Ia melakukan meditasi, percaya pada
prinsip jalan kebenaran melalui delapan ruas kemuliaan, percaya dengan
orang harus bisa benar dalam pandangan, pikiran, dan perkataan, serta
percaya dengan hukum-hukum agama Buddha.
Lalu ia pun mengambil keputusan bulat
ingin berpindah agama. Ia ingin masuk menjadi pengikut Buddha. Namun,
orang tuanya melarang keras dengan apa yang dilakukannya.
Meski mereka bukan Muslim yang rajin
beribadah, mereka tak mau anaknya pindah agama dan mencoreng nama baik
keluarga. Bahkan, mereka mengancam akan mengusir Hartono dari rumah jika
berani nekat berpindah agama.
Hartono remaja kala itu merasa gundah.
Akhirnya, ia memutuskan tetap mantap pada kepercayaan Buddha meski
statusnya di KTP Islam.
Ketika di sekolah, ia mengikuti pelajaran
agama Islam dengan tak acuh, hanya mencatat, dan tidak bisa memahami
apa yang dibicarakan oleh guru agamanya.
Ketika ujian agama berlangsung, ia
mati-matian belajar menghafal surat-surat pendek, bacaan shalat, serta
praktik shalat jenazah dalam waktu dua minggu. Meski tak mendapatkan
nilai bagus dalam pelajaran agama Islam, yang penting ia bisa merasa
lega bisa lulus.
Usianya semakin bertambah, kemantapan
hatinya pada Buddha pun semakin meningkat. Meski di KTP tertulis
beragama Islam, ketika ia ditanya temannya mengapa tidak shalat, Hartono
akan dengan mantap menjawab bahwa ia percaya dengan Buddha.

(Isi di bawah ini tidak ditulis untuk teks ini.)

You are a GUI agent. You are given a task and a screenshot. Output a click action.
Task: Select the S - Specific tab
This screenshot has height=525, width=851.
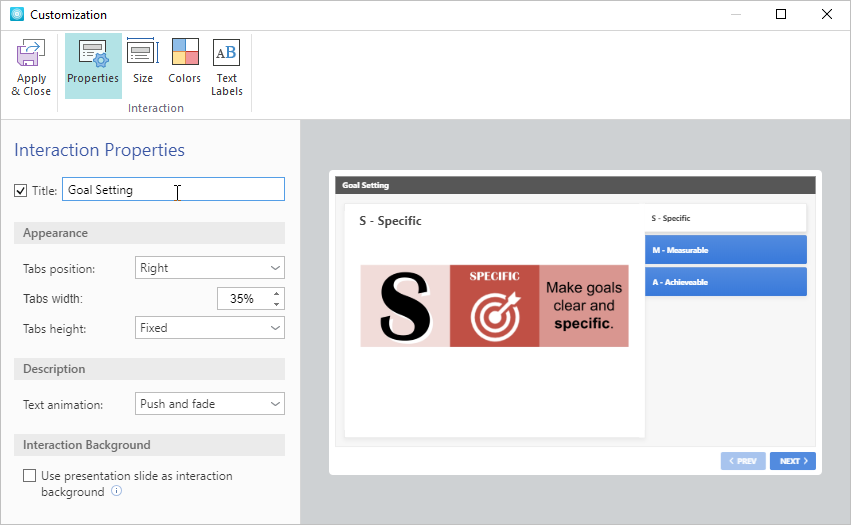coord(725,218)
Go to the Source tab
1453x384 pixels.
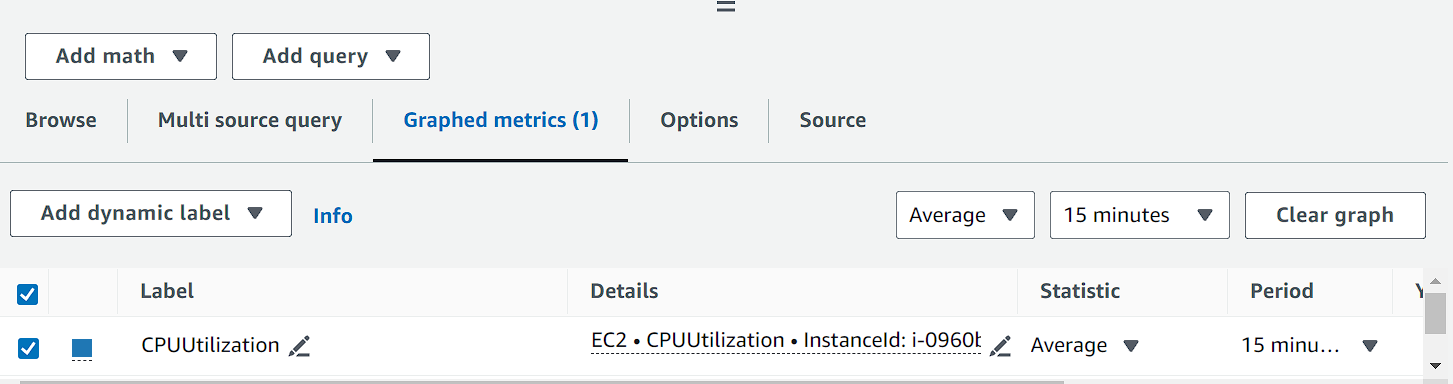tap(833, 120)
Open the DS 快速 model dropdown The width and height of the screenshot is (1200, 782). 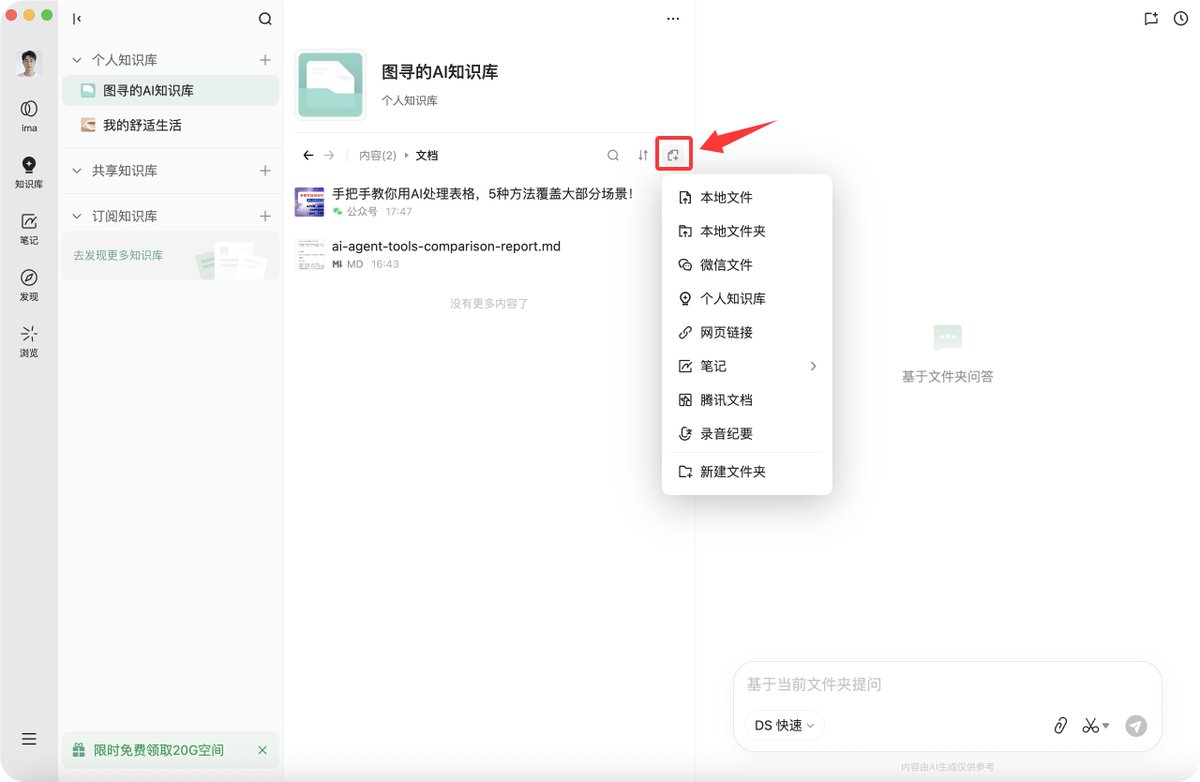(x=784, y=725)
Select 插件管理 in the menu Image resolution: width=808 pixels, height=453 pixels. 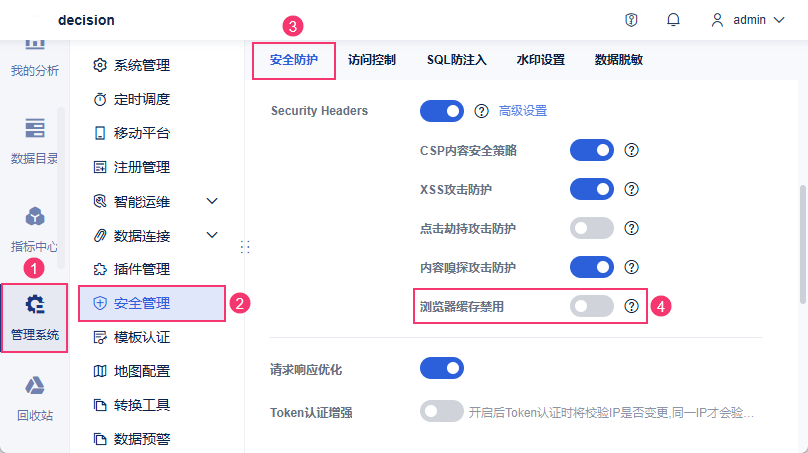141,269
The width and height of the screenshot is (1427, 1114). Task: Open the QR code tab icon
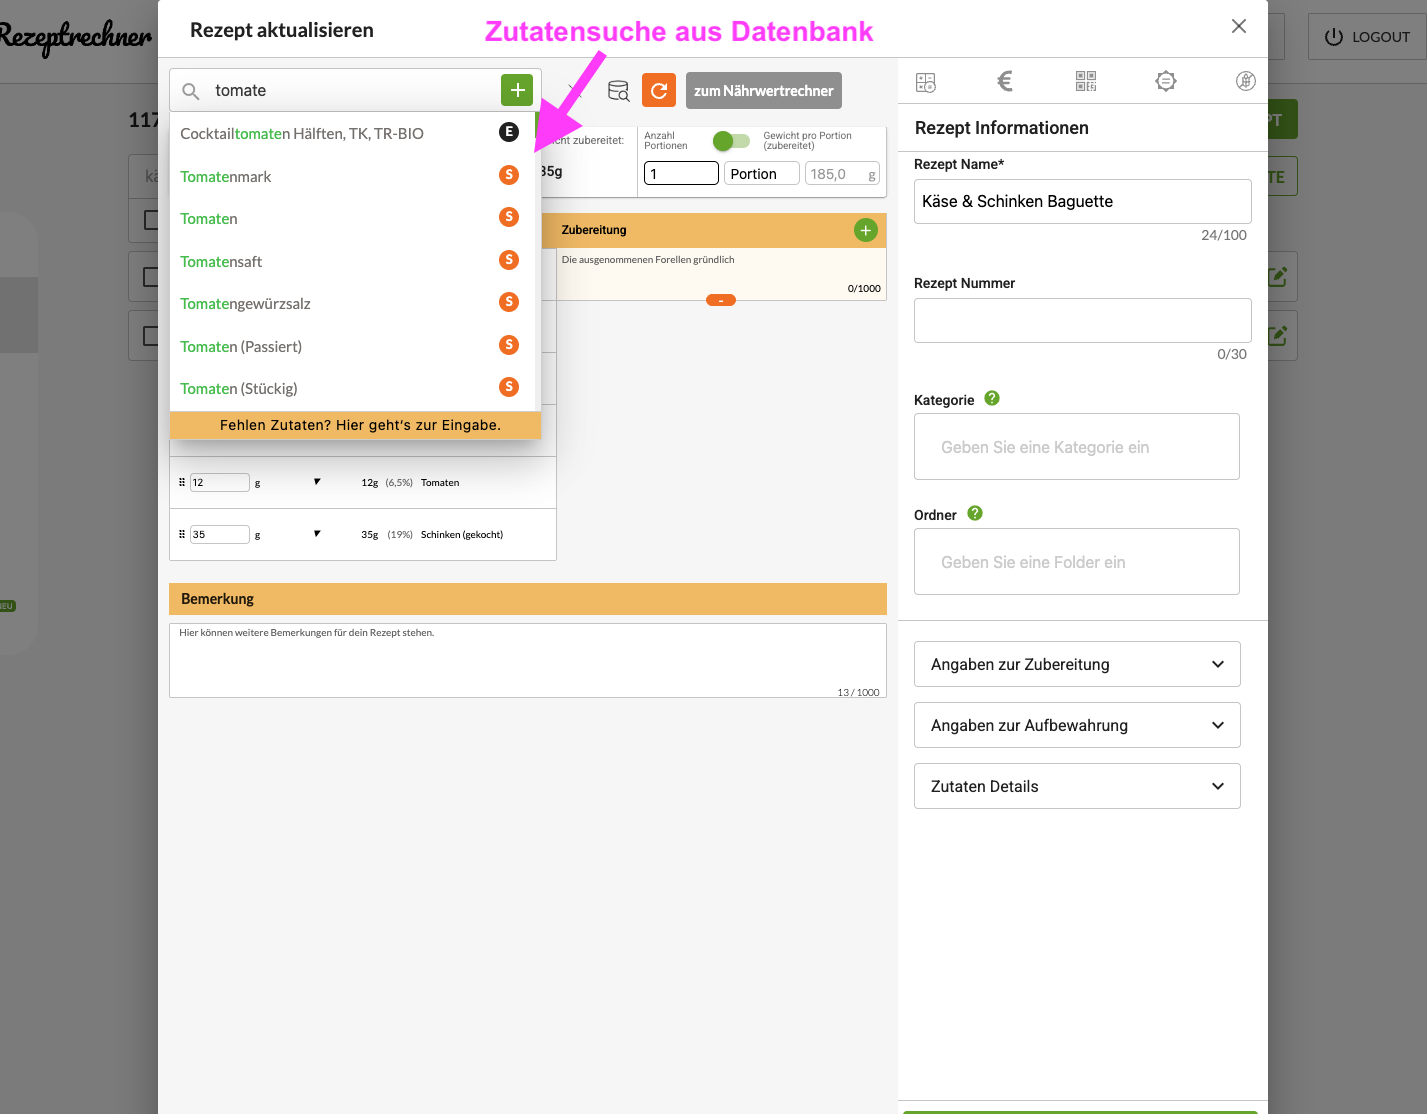pos(1086,82)
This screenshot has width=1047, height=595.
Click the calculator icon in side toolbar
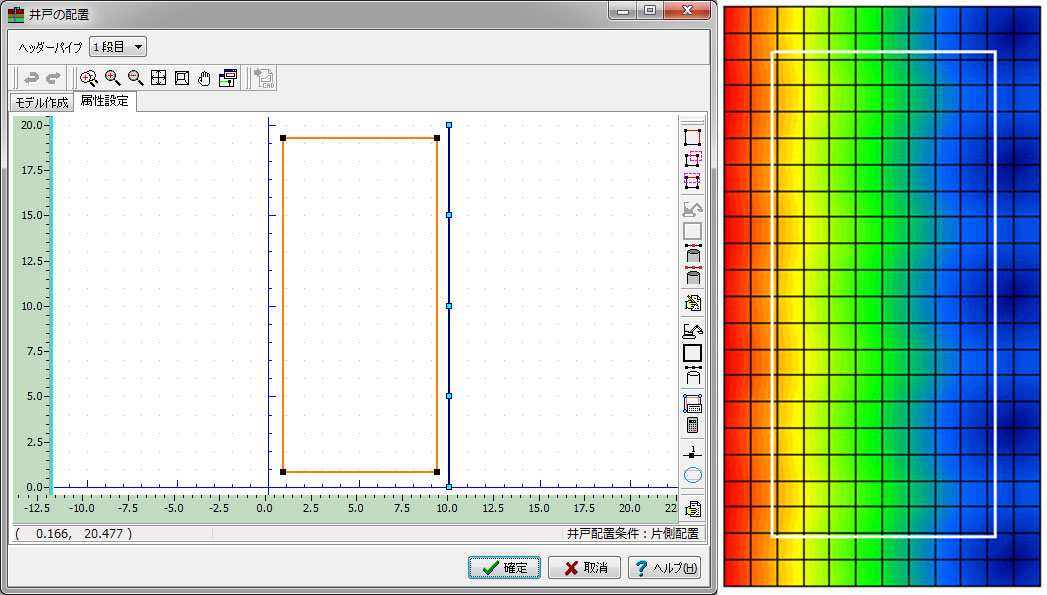coord(692,425)
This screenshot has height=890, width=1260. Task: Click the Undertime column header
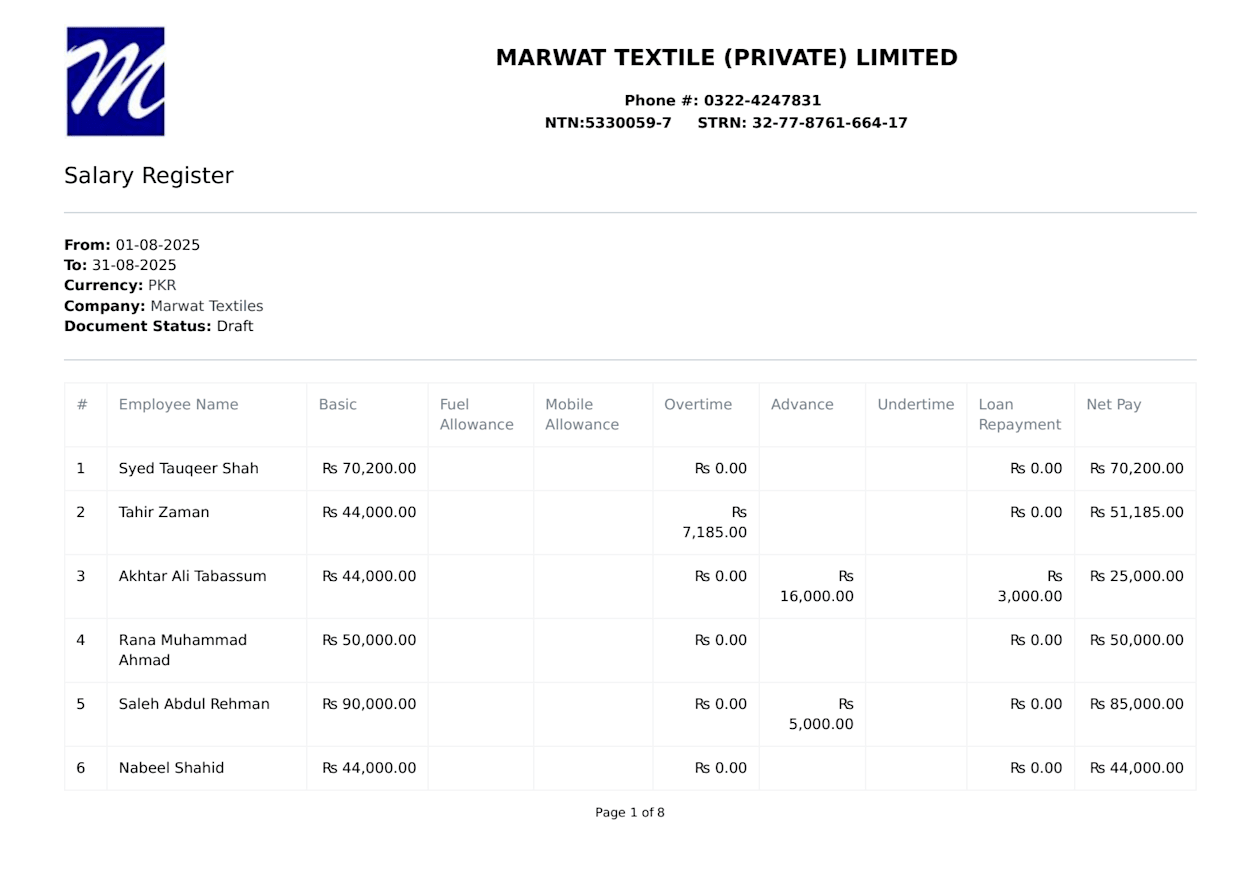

Dan, alasan mengapa ia tetap Islam di KTP
karena ia takut kepada orang tuanya yang nanti akan mengusirnya jika ia
berpindah agama.
Hartono bahkan pernah menelepon salah
satu vihara Buddha yang berada di Malang, Jawa Timur. Ketika ia
mengungkapkan keinginannya untuk masuk ke agama Buddha pada salah satu
pemuka yang diteleponnya, ia kaget dengan jawaban yang diberikan.
“Biksu tersebut justru bilang, jika saya
pindah ke Buddha, berarti saya belum benar-benar memahami Islam. Dengan
panjang lebar ia menjelaskan semua agama itu baik dan menyuruh saya
untuk memahami Islam lebih dalam lagi,” katanya menjelaskan.
Selama mempelajari agama lain, tak jua ia
mendapatkan ketenangan jiwa. Bahkan, ia merasa hidupnya sangat sulit.
Berbagai musibah singgah kepadanya, juga rezeki yang sangat sulit ia
temukan.
Ketika ia mendapatkan rezeki, ia selalu merasa tidak sebanding, dan kemudian langsung cepat habis entah ke mana tanpa ia sadari.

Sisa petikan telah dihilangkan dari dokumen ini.